W3C home > Mailing lists > Public > www-voice@w3.org > July to September 2009

pronunciation rules for types of numbers

From: Nick Levinson <nick_levinson@yahoo.com>
Date: Sun, 20 Sep 2009 15:06:46 -0700 (PDT)
Message-ID: <938211.30638.qm@web33505.mail.mud.yahoo.com>
To: www-voice@w3.org
We need a way to classify a group of words that are too numerous to itemize and assign a set of pronunciation rules to that group. This is for PLS 1.0, <http://www.w3.org/TR/pronunciation-lexicon/>.

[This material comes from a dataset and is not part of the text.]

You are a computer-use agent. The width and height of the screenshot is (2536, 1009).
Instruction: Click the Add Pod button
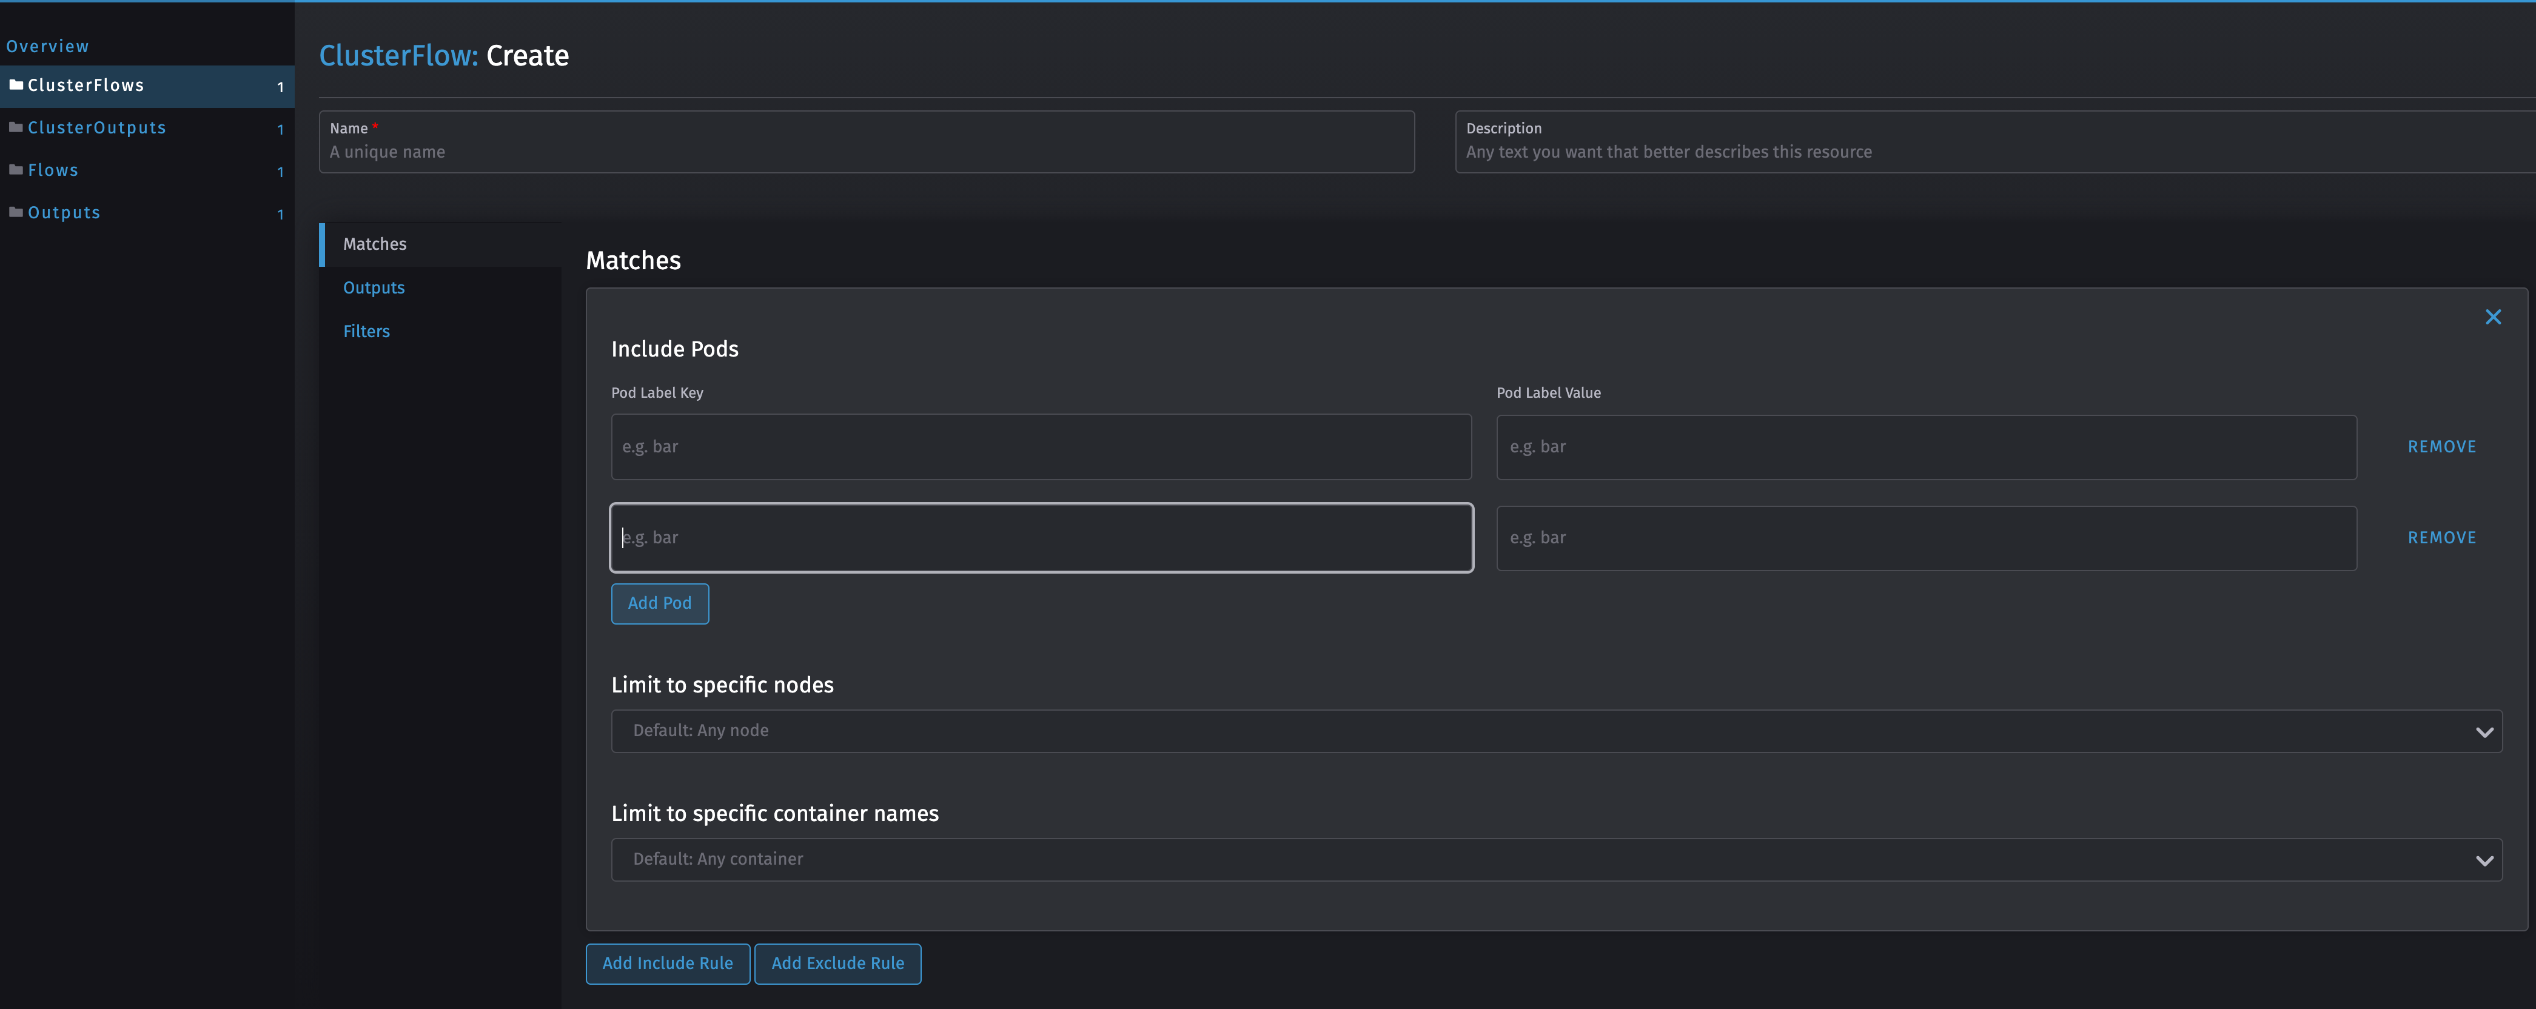pyautogui.click(x=659, y=602)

Numbers are an example. One range of numbers might serve as years or as single-moment quantities and therefore be pronounced differently. The same range might be pronounced formally or semiformally and still need to be correctly distinguished. E.g.:
/eighteen twenty-two/: year semiformal
/eighteen hundred and twenty-two/: year formal
/eighteen hundred twenty-two/: quantity semiformal
/one thousand eight hundred twenty-two/: quantity formal
/eighteen hundred and twenty-two/: incorrect for quantity
/one thousand eight hundred and twenty-two/: incorrect for quantity
/one comma eight two two/: proofreader's style
/one eight two two/: radio style likely in air traffic control and military

I'm not sure if the lexeme element's role attribute would solve this problem. If role is too specific, I propose a new attribute, perhaps number-role or super-role, the latter supporting more values, such as "number-year" and "number-quantity".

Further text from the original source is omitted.